-- TASK TO CARRY OUT --
Can you reproduce every line of the material below, requests included, and shift each number in the answers (viewport sizes and click coordinates) up by 91? Leave the pictures out.

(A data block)

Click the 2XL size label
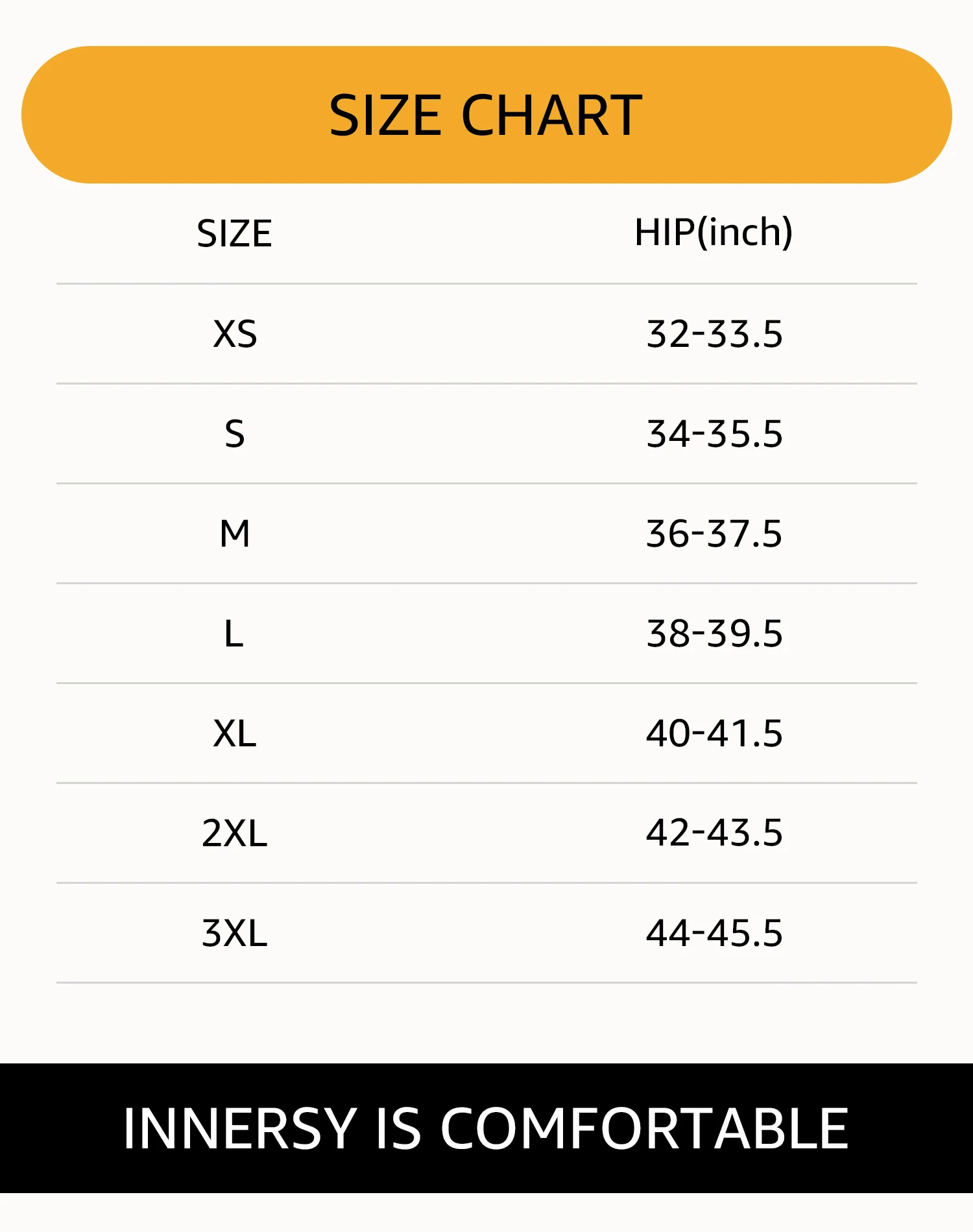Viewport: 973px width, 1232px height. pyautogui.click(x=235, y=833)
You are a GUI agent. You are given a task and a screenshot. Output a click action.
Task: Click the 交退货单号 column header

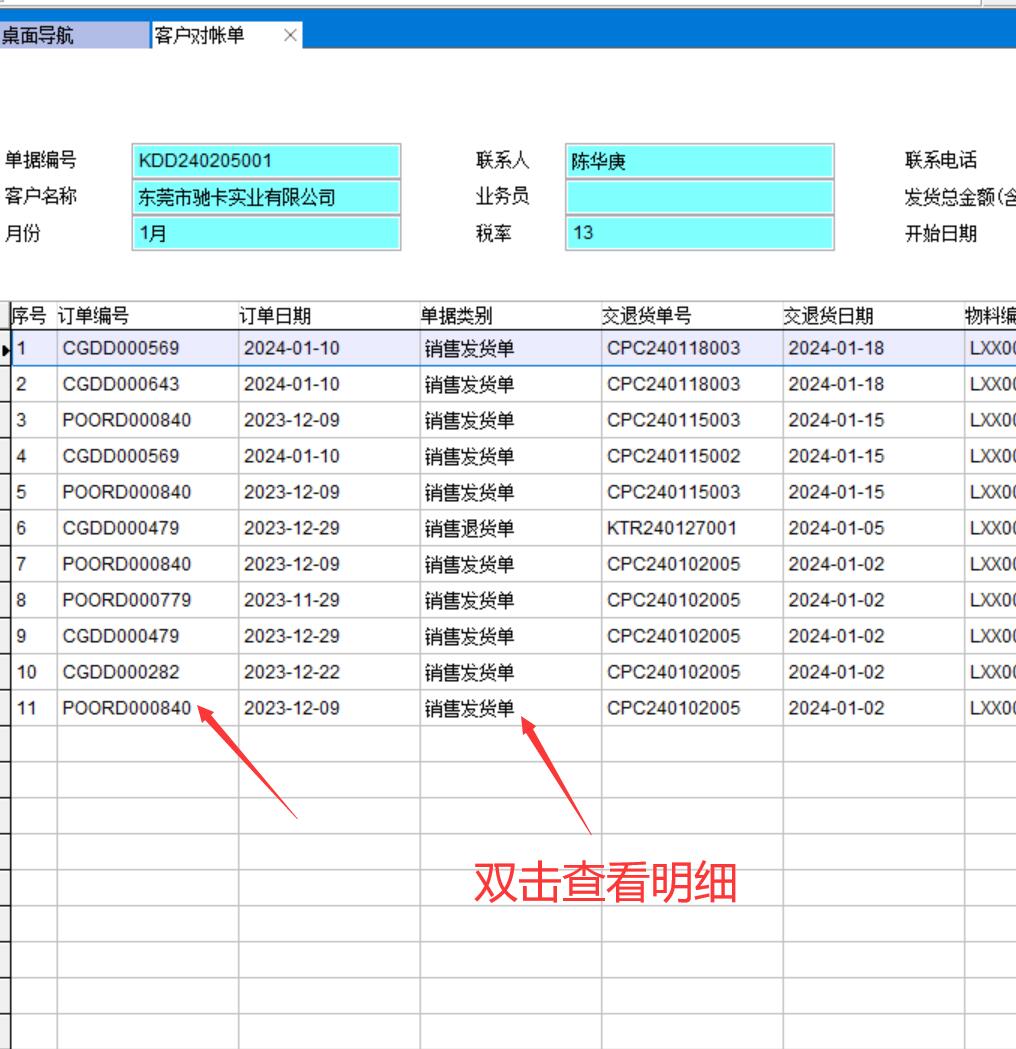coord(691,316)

-- EXPECTED ANSWER --
Click the 2XL size label
Viewport: 1064px width, 1323px height. pyautogui.click(x=326, y=924)
You are a GUI agent. You are given a task and a screenshot. Output a click action.
Task: Click the 交退货单号 column header

coord(782,407)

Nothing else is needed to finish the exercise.